↓↓↓

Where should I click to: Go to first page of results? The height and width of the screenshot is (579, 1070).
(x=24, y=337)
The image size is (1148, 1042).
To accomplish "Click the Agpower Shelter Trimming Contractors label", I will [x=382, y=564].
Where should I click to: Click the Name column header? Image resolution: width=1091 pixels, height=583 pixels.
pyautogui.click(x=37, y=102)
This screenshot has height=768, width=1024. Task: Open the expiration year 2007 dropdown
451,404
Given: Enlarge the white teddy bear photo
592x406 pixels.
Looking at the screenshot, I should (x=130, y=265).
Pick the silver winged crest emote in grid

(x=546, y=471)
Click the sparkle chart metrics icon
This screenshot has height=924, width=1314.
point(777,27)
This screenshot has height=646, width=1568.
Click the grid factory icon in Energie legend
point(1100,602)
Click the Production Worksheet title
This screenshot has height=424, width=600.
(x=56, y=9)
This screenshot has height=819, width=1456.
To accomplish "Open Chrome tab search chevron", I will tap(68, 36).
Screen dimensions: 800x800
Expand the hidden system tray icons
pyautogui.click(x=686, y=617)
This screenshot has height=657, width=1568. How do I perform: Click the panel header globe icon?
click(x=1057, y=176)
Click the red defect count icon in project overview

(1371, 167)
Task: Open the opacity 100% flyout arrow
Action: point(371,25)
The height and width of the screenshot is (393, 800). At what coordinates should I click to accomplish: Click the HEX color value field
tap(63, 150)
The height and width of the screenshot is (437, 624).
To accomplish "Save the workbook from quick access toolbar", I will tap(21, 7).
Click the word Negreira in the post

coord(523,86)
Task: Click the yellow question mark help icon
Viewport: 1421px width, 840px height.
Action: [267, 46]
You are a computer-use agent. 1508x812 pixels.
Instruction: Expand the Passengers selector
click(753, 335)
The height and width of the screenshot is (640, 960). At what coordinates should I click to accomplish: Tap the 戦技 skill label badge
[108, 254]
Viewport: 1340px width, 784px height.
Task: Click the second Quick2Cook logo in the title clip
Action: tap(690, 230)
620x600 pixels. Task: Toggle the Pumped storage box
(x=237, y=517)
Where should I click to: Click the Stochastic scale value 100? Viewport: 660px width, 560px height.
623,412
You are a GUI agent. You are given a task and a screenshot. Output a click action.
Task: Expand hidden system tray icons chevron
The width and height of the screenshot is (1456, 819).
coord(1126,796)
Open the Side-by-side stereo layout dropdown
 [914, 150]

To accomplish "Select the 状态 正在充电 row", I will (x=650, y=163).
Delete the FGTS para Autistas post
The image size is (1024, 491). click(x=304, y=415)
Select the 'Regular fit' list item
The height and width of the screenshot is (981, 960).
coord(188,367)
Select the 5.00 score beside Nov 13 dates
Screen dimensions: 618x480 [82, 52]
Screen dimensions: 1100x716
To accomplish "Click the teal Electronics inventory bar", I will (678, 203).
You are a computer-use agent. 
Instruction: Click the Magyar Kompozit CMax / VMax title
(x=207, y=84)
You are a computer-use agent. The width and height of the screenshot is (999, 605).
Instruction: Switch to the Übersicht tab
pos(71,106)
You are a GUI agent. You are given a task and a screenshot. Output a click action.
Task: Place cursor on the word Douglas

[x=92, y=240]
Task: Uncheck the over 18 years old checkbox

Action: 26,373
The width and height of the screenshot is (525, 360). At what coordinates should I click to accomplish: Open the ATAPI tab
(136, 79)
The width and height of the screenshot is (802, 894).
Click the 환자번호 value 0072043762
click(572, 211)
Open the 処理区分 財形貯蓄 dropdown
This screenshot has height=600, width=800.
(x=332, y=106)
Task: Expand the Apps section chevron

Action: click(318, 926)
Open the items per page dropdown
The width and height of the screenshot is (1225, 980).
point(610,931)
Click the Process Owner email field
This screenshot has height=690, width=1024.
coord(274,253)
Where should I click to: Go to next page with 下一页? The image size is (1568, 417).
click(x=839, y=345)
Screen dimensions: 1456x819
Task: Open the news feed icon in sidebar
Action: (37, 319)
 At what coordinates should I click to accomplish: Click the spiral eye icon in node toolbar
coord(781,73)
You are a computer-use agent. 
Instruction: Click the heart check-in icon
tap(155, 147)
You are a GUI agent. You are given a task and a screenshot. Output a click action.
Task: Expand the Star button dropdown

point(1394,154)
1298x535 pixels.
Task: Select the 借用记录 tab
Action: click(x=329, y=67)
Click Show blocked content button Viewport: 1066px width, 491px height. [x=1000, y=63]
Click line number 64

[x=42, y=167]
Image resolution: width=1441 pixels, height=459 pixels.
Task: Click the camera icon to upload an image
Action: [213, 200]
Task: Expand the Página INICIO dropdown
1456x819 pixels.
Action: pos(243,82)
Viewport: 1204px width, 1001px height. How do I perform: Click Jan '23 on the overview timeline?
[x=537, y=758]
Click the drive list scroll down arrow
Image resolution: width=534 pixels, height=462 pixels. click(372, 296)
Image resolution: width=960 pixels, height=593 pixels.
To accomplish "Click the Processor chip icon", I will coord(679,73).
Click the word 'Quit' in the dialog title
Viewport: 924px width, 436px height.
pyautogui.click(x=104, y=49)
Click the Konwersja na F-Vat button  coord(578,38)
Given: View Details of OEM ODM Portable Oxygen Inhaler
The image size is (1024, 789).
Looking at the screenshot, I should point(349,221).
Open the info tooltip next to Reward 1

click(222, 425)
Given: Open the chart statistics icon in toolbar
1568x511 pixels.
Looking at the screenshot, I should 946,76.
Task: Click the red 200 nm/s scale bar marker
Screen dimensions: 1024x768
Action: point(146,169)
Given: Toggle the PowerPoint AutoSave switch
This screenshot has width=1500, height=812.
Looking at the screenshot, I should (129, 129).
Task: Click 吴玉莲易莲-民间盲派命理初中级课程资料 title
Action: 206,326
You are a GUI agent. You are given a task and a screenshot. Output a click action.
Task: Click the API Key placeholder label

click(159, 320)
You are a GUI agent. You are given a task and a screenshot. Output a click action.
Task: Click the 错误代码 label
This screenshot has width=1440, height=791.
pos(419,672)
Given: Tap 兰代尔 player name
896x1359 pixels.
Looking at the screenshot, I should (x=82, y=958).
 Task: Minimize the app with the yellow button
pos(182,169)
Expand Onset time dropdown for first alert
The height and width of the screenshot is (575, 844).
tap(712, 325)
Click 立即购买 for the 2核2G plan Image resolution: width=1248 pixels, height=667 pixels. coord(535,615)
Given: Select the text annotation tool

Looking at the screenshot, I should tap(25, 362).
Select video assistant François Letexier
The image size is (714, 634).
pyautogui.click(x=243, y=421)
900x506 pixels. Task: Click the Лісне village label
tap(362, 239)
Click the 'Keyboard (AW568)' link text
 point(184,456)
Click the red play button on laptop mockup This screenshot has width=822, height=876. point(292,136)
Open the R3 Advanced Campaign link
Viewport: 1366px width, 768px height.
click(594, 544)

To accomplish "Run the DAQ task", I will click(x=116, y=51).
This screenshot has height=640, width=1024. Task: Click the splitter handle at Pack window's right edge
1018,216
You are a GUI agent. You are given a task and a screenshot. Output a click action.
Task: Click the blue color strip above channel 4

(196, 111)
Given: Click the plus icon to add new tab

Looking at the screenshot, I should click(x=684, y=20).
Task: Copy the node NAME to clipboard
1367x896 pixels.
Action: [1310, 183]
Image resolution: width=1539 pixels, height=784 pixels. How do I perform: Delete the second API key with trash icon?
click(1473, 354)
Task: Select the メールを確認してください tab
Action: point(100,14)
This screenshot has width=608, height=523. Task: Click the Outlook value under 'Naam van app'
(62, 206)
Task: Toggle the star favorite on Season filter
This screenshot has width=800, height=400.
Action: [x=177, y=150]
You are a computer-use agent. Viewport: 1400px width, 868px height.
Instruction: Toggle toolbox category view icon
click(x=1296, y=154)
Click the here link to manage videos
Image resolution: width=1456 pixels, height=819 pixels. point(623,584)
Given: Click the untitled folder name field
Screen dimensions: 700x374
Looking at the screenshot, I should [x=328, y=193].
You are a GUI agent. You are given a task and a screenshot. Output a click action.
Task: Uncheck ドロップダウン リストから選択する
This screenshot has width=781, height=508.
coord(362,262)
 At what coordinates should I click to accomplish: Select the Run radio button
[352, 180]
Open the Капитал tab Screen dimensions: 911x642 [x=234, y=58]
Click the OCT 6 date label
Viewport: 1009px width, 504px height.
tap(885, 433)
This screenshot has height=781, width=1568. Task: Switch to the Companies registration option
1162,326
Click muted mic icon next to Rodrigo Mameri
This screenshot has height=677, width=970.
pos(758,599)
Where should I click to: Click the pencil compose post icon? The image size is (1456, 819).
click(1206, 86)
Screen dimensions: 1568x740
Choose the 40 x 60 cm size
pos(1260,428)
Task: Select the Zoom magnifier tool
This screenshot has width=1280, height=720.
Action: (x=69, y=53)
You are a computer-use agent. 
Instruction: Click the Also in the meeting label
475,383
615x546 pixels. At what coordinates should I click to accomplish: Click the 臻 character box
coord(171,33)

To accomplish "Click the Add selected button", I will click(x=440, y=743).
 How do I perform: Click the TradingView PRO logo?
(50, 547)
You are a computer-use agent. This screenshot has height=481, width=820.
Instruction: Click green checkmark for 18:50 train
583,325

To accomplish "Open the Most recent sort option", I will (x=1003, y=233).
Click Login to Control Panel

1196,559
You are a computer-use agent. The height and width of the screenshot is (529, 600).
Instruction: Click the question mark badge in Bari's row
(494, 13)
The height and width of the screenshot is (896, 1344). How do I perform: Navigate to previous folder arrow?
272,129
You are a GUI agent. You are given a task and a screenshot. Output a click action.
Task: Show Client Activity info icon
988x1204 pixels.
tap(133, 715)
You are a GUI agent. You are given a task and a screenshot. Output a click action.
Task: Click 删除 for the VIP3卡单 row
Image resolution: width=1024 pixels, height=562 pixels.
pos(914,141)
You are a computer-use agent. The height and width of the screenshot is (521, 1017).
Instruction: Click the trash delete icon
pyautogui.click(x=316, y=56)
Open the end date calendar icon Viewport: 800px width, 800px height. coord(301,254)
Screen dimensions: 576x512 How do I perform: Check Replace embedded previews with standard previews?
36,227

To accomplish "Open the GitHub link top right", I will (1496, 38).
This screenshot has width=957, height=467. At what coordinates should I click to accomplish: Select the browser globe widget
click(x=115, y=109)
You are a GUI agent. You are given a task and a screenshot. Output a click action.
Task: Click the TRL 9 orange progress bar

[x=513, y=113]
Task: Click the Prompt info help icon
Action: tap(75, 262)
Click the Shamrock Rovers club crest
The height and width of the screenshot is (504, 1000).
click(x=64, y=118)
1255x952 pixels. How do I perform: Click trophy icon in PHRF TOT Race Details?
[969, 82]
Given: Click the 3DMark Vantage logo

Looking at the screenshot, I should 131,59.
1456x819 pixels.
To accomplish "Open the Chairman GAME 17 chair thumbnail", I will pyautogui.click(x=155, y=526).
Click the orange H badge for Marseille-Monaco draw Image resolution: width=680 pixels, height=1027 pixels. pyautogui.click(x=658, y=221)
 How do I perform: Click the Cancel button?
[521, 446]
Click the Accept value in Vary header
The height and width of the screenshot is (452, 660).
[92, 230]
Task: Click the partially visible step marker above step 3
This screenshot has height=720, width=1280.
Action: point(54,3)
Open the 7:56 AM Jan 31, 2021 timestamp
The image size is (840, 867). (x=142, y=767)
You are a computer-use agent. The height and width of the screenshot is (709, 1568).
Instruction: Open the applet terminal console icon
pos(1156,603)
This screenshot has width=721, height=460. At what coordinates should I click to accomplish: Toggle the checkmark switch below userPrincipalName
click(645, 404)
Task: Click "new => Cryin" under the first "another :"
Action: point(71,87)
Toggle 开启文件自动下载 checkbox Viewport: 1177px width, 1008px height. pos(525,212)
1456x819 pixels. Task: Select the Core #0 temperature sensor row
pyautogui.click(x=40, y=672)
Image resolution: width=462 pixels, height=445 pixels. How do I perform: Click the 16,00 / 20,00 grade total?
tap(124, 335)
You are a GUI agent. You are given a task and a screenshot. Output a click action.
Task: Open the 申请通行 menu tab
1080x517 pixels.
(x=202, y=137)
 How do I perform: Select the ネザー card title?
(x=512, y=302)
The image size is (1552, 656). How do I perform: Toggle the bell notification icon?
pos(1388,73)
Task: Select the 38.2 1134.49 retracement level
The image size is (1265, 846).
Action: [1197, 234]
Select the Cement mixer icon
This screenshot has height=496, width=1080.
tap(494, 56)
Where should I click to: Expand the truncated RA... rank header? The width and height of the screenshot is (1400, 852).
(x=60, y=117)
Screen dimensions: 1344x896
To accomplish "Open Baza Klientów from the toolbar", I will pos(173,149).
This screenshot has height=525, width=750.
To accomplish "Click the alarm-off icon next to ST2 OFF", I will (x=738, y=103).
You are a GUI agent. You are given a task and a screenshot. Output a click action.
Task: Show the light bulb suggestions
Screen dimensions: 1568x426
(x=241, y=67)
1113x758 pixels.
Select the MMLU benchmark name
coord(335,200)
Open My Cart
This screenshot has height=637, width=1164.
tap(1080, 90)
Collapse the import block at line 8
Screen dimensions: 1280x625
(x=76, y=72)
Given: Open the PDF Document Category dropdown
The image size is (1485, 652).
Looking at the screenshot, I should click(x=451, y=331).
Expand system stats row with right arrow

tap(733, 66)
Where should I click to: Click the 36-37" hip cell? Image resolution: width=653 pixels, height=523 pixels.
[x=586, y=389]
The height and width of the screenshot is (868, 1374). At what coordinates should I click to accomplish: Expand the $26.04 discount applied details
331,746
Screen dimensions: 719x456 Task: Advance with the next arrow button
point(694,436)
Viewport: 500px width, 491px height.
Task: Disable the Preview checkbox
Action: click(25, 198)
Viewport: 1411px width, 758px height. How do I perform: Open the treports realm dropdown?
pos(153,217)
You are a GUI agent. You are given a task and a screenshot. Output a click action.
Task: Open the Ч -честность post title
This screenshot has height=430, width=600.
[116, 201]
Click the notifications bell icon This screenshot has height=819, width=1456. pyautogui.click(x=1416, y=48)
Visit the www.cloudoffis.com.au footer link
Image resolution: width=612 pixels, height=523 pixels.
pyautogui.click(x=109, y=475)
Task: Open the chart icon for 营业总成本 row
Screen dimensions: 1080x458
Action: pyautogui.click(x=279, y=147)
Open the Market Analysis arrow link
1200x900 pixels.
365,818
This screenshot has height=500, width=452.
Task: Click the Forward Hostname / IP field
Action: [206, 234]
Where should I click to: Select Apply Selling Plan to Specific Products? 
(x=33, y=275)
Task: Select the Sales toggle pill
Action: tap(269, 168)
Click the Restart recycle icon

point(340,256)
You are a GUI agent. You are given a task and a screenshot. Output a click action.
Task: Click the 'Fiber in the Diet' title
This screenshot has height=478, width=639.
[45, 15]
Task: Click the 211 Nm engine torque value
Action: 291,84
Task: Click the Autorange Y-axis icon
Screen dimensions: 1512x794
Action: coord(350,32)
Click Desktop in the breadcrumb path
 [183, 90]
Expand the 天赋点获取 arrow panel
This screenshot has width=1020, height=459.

↑↑↑

### Task requirements
Convert everything from the start of the rows through the line containing "pyautogui.click(x=686, y=617)" into a Markdown table with the columns No. and Line. Number each line and skip blank ones.

### Answer to this problem
| No. | Line |
|---|---|
| 1 | Where should I click to: Go to first page of results? The height and width of the screenshot is (579, 1070). |
| 2 | (x=24, y=337) |
| 3 | The image size is (1148, 1042). |
| 4 | To accomplish "Click the Agpower Shelter Trimming Contractors label", I will [x=382, y=564]. |
| 5 | Where should I click to: Click the Name column header? Image resolution: width=1091 pixels, height=583 pixels. |
| 6 | pyautogui.click(x=37, y=102) |
| 7 | This screenshot has height=768, width=1024. Task: Open the expiration year 2007 dropdown |
| 8 | 451,404 |
| 9 | Given: Enlarge the white teddy bear photo |
| 10 | 592x406 pixels. |
| 11 | Looking at the screenshot, I should (x=130, y=265). |
| 12 | Pick the silver winged crest emote in grid |
| 13 | (x=546, y=471) |
| 14 | Click the sparkle chart metrics icon |
| 15 | This screenshot has height=924, width=1314. |
| 16 | point(777,27) |
| 17 | This screenshot has height=646, width=1568. |
| 18 | Click the grid factory icon in Energie legend |
| 19 | point(1100,602) |
| 20 | Click the Production Worksheet title |
| 21 | This screenshot has height=424, width=600. |
| 22 | (x=56, y=9) |
| 23 | This screenshot has height=819, width=1456. |
| 24 | To accomplish "Open Chrome tab search chevron", I will tap(68, 36). |
| 25 | Screen dimensions: 800x800 |
| 26 | Expand the hidden system tray icons |
| 27 | pyautogui.click(x=686, y=617) |